Multi-Scale Transformer Architecture for Accurate Medical Image Classification
Journal:
arXiv
Published Date:
Feb 10, 2025
Abstract
This study introduces an AI-driven skin lesion classification algorithm built
on an enhanced Transformer architecture, addressing the challenges of accuracy
and robustness in medical image analysis. By integrating a multi-scale feature
fusion mechanism and refining the self-attention process, the model effectively
extracts both global and local features, enhancing its ability to detect
lesions with ambiguous boundaries and intricate structures. Performance
evaluation on the ISIC 2017 dataset demonstrates that the improved Transformer
surpasses established AI models, including ResNet50, VGG19, ResNext, and Vision
Transformer, across key metrics such as accuracy, AUC, F1-Score, and Precision.

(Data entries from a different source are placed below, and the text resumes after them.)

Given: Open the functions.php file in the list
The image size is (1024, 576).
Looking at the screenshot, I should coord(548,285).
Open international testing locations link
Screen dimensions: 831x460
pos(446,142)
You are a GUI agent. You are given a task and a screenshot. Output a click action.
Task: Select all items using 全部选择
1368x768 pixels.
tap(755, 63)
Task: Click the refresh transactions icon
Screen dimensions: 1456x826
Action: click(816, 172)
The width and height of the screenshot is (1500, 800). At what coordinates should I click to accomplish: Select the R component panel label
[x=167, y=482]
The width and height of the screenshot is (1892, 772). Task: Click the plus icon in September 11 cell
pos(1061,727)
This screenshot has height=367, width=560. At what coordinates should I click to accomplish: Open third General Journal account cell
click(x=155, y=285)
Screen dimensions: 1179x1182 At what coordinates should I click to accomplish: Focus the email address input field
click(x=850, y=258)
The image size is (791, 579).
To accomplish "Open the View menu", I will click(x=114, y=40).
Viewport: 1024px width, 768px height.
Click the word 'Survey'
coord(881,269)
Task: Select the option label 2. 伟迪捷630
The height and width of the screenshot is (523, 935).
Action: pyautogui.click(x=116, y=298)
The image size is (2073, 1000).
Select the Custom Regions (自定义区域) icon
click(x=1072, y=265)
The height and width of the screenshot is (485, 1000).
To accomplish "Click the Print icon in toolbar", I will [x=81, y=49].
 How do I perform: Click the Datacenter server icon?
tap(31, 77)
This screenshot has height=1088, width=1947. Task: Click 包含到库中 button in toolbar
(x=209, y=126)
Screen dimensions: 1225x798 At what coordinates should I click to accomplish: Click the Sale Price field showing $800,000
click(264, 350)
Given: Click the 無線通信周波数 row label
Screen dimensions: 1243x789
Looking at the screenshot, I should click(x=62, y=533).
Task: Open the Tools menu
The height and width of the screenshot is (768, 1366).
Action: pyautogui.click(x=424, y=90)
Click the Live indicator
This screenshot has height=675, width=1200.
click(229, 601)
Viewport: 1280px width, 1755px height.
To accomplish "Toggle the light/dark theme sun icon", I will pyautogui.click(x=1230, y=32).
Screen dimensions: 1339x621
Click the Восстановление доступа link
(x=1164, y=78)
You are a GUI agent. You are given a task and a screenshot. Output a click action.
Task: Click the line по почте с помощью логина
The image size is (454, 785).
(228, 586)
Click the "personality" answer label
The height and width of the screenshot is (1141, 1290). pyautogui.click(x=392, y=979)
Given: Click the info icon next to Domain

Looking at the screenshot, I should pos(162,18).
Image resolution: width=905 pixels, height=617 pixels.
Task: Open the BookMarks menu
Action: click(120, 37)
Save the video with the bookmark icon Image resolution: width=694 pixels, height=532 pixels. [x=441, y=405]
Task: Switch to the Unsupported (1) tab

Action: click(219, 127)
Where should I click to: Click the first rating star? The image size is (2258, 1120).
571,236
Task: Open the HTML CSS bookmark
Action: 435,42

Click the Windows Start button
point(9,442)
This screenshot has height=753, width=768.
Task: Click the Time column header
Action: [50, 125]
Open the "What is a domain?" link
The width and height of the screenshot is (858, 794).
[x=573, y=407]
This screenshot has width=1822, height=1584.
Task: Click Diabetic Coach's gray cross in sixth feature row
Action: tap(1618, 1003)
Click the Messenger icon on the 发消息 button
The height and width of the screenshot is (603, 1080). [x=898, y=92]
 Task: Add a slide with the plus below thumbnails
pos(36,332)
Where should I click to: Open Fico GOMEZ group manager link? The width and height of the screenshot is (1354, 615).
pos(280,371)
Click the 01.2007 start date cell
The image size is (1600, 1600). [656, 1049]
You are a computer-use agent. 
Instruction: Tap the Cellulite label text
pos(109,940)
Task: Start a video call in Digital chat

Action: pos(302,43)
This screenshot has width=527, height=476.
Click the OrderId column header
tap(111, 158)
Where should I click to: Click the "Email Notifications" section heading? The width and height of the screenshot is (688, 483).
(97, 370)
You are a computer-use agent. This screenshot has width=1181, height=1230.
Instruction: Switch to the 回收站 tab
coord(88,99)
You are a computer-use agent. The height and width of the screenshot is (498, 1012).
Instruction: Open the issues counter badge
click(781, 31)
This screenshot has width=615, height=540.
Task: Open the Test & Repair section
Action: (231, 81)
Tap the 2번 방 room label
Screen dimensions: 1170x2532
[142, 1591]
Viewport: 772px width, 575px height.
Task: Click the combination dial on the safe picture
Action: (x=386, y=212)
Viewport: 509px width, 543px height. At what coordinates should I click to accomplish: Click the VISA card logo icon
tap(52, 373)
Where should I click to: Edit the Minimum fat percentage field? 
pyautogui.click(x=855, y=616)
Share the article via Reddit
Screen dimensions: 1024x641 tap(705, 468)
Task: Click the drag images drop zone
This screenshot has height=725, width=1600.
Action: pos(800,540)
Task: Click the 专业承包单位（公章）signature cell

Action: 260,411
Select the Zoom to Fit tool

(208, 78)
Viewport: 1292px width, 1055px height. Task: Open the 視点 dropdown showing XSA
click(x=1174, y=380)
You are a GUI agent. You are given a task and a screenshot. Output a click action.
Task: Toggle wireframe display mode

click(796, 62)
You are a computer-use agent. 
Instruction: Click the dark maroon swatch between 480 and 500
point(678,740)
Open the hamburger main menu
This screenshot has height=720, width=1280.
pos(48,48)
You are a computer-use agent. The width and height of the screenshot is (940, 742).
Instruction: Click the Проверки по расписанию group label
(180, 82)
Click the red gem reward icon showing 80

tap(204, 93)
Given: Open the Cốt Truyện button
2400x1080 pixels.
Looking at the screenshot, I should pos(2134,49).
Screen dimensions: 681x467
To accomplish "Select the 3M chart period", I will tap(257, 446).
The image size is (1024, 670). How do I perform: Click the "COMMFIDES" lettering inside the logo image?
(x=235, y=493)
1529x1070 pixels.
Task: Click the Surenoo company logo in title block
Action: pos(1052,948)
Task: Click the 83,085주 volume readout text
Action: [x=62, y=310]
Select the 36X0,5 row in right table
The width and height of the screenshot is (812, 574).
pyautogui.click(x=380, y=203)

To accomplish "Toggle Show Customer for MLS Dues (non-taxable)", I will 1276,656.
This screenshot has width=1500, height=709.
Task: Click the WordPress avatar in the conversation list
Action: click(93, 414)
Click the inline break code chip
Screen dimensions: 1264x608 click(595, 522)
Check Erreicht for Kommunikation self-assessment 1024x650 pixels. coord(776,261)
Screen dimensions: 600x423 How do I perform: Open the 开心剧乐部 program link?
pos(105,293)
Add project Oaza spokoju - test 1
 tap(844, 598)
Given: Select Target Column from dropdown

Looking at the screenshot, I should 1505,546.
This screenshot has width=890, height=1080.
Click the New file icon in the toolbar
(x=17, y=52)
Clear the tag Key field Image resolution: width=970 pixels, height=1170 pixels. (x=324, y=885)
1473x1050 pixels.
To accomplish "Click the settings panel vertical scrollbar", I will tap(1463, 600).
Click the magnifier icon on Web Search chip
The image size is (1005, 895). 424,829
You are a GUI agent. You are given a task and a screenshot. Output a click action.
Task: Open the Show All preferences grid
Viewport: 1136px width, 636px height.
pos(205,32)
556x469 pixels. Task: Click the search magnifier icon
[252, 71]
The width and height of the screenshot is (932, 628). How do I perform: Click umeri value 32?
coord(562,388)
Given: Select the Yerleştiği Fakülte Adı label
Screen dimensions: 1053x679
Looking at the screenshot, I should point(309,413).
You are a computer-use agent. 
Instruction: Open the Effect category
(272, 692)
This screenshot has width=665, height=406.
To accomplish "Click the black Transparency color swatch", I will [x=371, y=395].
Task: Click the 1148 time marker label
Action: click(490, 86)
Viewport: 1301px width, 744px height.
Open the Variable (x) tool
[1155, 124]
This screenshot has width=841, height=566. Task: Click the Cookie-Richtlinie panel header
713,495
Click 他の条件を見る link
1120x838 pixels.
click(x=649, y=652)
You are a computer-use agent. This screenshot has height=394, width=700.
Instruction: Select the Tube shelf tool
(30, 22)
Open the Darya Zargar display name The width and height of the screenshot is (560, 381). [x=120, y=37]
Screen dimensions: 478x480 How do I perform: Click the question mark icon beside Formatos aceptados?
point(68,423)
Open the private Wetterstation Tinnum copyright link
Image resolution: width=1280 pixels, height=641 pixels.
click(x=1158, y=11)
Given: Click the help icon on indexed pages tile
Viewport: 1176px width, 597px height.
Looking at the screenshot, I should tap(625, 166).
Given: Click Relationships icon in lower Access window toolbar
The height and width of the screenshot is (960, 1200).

Grad-CAM visualizations further highlight the interpretability of the model,
showcasing strong alignment between the algorithm's focus areas and actual
lesion sites. This research underscores the transformative potential of
advanced AI models in medical imaging, paving the way for more accurate and
reliable diagnostic tools. Future work will explore the scalability of this
approach to broader medical imaging tasks and investigate the integration of
multimodal data to enhance AI-driven diagnostic frameworks for intelligent
healthcare.